QA Technician

Overview:
Commissioning equipment, facilities and utilities. Generation of qualifications protocols and reports. Maintain the correct state of qualification and calibration of the equipment, facilities and utilities. The mentioned equipment, facilities and utilities correspond to the production and R&D ones.

**Responsibilities**:

- Participate in the acquisition of new equipment, utilities and facilities and review/approve the documentation (URS, supplier documentation) associated to these activities when the work is done by internal or external personnel to the plant in order to check the proper execution and completion of a job.
- Generate the qualification documents (DQ, IQ, OQ and PQ) of equipment (production and R&D) and facilities, utilities (HVAC, Purified Water, compressed air and nitrogen) when the work is done by internal personnel.
- Perform/coordinate, when applicable, the execution of the qualification activities (run test) and lead any deviation generated during these activities.
- Generate the validation master plan associated to the qualification activities, and the corresponding calibration plan.
- Plan, schedule and coordinate qualifications and calibration activities associated to the corresponding plans to maintain throughout the year validation and calibration status.
- Inventory of computerized systems validation and keep a database current and complete.
- Inventory of equipment, utilities and facilities with their qualification and calibration status and keep a database current and complete.
- Define the required qualification activities when change controls are defined and generate the corresponding documentation (protocols, risk analysis, risk assessment, reports, evaluation, as necessary) and coordinate the corresponding execution when applicable.
- Approve the investigation (root cause analysis) of deviations related to the utilities and facilities.
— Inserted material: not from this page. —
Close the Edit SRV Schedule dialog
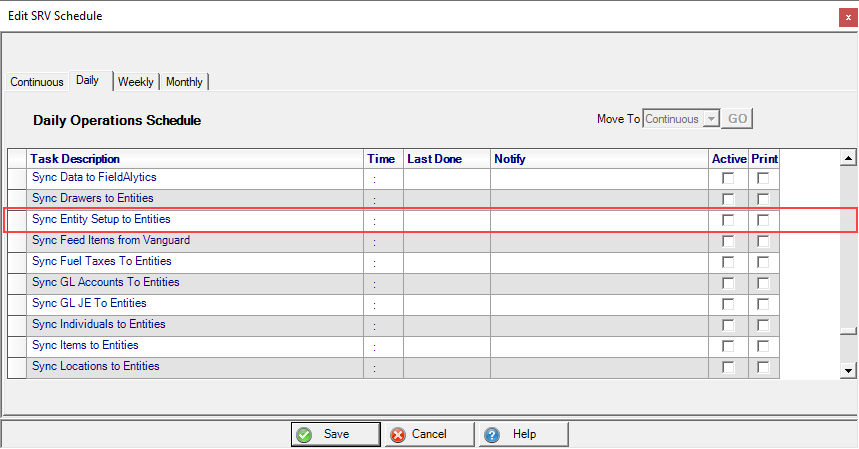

Define together with the department involved in the investigation the appropriate actions and CAPA’s.
- Warehouse monitoring (humidity/temperature)
- Logbook management for critical instruments
- Knowledge in developing standard operating procedures (general quality and departmental) to ensure that all activities defined comply with regulations and internal and external requirements in each case.
- Support external audits and inspections according to the Annual Plan to assess the quality of the GMP.

Qualifications:

- **Education**: University Degree in Engineering or Pharmacy or similar.
- ** Languages**:Very High level of English and Spanish; Knowledge of other European language is also a plus.
- ** Experience (years/area)**: Essential minimum 2-3 years’ experience in department validations and qualifications, in production plants.
- ** Specific Knowledge**:Knowledge of manufacturing processes, production equipment, facilities and utilities, of pharmaceutical manufacturing plants. Knowledge discrepancies, root cause analysis, definition of CAPAS´s. Trend analysis. Risk analysis knowledge.